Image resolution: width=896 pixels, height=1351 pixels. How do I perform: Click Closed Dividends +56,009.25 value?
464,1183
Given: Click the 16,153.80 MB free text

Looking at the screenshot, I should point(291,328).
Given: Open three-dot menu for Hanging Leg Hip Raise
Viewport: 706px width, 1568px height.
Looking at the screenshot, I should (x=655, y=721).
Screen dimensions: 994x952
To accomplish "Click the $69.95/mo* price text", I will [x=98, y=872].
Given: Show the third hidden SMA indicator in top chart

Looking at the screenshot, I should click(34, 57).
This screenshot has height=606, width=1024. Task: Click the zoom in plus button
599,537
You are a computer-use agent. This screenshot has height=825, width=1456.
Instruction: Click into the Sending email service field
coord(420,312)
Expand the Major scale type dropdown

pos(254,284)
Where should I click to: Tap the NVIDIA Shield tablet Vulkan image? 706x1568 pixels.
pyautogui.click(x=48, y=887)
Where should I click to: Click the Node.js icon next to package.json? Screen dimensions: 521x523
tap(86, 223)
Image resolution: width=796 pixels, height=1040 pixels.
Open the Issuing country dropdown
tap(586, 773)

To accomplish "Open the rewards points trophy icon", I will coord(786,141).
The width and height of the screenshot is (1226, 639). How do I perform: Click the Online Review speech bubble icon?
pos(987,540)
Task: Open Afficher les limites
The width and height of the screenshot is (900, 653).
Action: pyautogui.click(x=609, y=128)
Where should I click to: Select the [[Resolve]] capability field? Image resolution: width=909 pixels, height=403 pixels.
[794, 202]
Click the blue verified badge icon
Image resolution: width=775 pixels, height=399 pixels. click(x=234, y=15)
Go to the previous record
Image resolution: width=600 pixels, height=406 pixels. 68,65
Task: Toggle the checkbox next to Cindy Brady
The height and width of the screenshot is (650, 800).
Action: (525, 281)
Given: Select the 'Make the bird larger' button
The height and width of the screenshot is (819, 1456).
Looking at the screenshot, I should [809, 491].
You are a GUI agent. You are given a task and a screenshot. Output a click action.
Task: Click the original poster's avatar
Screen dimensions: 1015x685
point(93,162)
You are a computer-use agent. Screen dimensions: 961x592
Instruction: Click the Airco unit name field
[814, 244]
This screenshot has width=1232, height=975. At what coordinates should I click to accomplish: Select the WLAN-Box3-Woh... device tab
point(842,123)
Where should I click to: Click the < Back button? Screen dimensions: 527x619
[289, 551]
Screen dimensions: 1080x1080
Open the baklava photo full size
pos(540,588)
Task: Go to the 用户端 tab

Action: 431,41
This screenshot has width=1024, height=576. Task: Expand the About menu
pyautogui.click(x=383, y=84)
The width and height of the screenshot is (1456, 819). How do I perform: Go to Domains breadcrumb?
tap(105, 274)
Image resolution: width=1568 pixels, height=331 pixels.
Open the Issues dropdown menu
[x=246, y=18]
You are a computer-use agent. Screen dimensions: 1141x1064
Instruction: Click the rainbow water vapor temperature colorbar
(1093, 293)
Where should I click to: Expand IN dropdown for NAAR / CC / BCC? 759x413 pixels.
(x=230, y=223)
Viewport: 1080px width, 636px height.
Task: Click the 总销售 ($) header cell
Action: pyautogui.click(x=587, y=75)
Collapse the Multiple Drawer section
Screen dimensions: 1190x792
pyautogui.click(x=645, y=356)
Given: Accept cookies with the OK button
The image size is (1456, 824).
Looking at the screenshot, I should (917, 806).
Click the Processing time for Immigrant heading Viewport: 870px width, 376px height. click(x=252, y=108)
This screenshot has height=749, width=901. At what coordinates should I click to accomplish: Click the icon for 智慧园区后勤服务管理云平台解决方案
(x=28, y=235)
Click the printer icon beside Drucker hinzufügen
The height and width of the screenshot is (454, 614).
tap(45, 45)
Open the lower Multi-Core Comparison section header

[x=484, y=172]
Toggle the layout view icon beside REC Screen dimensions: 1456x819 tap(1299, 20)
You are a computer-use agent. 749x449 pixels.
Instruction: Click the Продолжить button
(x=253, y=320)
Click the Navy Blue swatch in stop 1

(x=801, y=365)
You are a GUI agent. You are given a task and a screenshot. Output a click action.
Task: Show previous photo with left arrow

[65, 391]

:: TO DO ::
Would you filter the entries above and keep each line that has the word "will"?

:: SOLUTION TO THIS TASK ::
To accomplish "Click the $69.95/mo* price text", I will [x=98, y=872].
To accomplish "Open the rewards points trophy icon", I will coord(786,141).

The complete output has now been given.